The animals raised in confined feeding operations produce manure and wastewater that is collected and stored in pits, tanks, lagoons, and other storage devices. Most farmers apply the manure to area fields as fertilizer. When stored and applied properly, this beneficial reuse provides a natural source of nutrients for crop production. It also lessens the need for fuel and other resources that are used in the production of commercial fertilizer.
Waste digesters, which collect manure, biomass, or other appropriate feedstock, convert the energy stored in its organic matter into methane, which is used to produce energy (gas or electricity) for on-farm or off-farm use. In addition to producing renewable energy, waste digesters can improve air quality by reducing odors and greenhouse gas emissions and protect water quality by reducing the potential for pathogens to enter surface water or ground water.
Potential for Water Contamination
If manure is improperly applied to the land, or if it leaks or spills from storage areas or during transport, it is possible that storm water could come in contact with the manure, carry contaminants to surface or ground water, and impair its quality.

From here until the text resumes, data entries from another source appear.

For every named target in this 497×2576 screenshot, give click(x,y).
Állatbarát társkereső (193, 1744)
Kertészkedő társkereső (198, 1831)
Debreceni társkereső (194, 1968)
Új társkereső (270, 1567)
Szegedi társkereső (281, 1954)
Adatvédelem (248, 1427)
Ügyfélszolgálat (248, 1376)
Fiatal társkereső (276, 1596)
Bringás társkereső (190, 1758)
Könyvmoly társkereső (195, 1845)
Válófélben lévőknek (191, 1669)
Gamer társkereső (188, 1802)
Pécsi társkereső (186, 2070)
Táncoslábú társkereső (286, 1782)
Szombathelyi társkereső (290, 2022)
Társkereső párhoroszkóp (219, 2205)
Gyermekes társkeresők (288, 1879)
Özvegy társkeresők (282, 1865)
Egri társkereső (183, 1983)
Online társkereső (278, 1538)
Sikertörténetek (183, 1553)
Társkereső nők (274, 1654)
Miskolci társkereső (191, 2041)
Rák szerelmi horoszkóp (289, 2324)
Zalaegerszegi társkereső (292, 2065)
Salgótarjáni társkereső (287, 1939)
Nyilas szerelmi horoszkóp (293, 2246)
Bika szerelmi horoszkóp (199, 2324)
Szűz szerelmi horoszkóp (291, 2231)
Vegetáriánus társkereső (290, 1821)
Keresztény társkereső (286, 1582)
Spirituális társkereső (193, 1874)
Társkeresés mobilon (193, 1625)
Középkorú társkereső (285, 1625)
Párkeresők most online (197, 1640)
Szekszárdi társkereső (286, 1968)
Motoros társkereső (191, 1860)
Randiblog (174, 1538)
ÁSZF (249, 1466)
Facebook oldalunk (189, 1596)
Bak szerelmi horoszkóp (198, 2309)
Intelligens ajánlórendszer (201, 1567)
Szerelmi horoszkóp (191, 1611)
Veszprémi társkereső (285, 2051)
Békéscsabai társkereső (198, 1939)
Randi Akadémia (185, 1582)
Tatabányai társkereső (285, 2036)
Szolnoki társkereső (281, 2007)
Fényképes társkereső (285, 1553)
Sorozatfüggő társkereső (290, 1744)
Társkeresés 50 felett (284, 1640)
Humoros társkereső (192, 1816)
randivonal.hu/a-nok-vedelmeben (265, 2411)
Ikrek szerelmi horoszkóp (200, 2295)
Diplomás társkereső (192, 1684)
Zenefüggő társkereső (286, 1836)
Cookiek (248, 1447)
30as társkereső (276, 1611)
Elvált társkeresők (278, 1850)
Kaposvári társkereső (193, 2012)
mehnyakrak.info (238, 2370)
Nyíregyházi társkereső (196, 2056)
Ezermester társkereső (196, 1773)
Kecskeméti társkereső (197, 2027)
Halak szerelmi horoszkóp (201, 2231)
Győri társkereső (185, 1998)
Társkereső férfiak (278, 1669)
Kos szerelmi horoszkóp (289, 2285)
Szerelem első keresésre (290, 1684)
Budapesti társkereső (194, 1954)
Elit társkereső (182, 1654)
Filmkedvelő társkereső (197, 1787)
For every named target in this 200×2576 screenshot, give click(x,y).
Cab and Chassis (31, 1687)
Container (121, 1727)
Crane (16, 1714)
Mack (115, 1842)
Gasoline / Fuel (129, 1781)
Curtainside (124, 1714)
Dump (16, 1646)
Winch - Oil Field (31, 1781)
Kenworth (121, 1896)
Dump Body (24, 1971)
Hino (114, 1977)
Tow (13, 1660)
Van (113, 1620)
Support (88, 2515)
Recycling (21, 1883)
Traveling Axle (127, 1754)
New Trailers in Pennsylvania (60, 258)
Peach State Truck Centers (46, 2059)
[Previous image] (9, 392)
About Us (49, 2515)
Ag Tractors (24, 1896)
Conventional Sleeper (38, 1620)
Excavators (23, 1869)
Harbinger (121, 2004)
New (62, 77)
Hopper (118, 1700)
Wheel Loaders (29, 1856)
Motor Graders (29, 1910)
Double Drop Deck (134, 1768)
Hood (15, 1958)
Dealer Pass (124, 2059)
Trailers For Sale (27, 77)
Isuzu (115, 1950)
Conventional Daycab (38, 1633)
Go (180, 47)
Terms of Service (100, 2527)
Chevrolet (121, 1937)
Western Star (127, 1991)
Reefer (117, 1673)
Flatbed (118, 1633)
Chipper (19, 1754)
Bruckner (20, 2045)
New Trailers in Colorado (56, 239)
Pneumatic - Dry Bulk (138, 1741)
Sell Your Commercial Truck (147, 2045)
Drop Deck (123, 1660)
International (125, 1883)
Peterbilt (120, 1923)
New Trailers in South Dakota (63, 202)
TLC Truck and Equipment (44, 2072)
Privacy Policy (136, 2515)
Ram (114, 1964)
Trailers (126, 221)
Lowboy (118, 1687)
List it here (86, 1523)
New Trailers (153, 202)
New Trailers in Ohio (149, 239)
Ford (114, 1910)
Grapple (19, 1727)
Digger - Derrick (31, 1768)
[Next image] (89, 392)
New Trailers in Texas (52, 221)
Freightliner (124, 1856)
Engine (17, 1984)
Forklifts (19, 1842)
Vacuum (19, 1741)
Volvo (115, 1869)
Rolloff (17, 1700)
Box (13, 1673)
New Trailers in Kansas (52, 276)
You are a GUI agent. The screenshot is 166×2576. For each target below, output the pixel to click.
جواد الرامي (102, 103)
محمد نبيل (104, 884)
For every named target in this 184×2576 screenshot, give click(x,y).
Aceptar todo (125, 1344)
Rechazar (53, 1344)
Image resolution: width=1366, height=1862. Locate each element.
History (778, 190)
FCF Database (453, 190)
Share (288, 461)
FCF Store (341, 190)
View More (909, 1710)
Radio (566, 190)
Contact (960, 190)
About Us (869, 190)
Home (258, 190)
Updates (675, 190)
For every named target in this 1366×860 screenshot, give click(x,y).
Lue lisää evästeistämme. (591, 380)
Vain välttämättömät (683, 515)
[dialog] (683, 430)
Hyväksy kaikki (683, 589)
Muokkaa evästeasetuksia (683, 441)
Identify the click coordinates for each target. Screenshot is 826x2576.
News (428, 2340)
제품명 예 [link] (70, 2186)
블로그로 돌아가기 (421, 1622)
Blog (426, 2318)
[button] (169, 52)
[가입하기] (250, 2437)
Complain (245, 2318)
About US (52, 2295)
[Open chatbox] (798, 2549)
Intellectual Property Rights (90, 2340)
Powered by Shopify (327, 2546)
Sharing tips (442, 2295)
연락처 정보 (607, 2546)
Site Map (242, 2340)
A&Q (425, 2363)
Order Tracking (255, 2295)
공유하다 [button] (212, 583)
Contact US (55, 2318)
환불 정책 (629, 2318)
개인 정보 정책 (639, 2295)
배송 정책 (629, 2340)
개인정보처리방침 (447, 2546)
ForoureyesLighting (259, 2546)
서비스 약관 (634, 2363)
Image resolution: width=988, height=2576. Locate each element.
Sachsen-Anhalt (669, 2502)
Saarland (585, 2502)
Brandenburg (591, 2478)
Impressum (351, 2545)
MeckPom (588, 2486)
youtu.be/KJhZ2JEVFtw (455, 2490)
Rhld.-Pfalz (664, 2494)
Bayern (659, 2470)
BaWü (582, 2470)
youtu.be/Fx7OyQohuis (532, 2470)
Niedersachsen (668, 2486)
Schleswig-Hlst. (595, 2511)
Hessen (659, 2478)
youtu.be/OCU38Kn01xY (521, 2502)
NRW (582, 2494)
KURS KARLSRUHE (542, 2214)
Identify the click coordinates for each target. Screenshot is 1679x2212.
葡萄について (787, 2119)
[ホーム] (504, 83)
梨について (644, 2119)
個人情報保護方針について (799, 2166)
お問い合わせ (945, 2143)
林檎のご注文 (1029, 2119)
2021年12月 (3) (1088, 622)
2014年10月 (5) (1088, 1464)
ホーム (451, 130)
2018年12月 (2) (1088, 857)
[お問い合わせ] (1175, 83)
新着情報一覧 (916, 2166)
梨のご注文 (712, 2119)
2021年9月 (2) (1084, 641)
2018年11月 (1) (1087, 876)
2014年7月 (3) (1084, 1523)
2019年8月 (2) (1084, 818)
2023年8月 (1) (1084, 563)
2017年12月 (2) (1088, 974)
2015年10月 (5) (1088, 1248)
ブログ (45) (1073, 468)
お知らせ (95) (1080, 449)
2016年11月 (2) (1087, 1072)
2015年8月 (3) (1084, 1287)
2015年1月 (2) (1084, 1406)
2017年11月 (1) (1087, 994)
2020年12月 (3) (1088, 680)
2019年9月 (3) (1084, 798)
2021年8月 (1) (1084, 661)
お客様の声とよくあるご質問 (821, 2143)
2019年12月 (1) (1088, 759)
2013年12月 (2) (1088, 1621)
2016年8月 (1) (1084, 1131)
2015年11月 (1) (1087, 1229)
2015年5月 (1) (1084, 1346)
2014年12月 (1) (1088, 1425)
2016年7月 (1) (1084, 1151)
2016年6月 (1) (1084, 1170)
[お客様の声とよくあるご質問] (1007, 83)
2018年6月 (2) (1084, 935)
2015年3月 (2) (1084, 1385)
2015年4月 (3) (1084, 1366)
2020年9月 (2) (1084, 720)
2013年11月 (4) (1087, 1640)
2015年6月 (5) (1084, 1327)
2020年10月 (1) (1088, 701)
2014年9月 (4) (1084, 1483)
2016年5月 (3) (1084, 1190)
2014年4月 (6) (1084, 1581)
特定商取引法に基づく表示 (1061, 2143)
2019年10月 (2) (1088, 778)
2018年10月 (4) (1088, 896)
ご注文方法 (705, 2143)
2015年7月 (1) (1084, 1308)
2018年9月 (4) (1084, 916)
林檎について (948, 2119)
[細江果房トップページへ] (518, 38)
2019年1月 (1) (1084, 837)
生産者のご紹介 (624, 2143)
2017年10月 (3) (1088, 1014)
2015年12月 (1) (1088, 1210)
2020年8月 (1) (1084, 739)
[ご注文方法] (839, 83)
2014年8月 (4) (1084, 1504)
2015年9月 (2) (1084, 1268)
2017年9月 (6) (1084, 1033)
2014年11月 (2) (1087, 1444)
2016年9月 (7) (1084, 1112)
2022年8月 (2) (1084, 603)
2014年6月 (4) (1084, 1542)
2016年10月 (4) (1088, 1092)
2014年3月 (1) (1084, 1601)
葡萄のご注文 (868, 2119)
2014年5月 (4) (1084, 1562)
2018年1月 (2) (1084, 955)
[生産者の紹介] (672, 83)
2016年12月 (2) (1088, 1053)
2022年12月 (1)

Indiana’s Confined Feeding Program is intended to protect water quality by providing an oversight process to ensure waste storage structures are designed, constructed, and maintained to be structurally sound and that manure is handled and land applied in an environmentally acceptable manner.
Sometimes odors from livestock and poultry farms are an issue for nearby neighbors. IDEM does not regulate odors from farms. The agency provides farmers with guidance on best management practices to reduce odors. IDEM does have a separate permitting process for waste digesters, which can use manure as a feedstock and may be located at a farm. Waste digesters can improve air quality by reducing odors. IDEM monitors and inspects those facilities on a regular basis.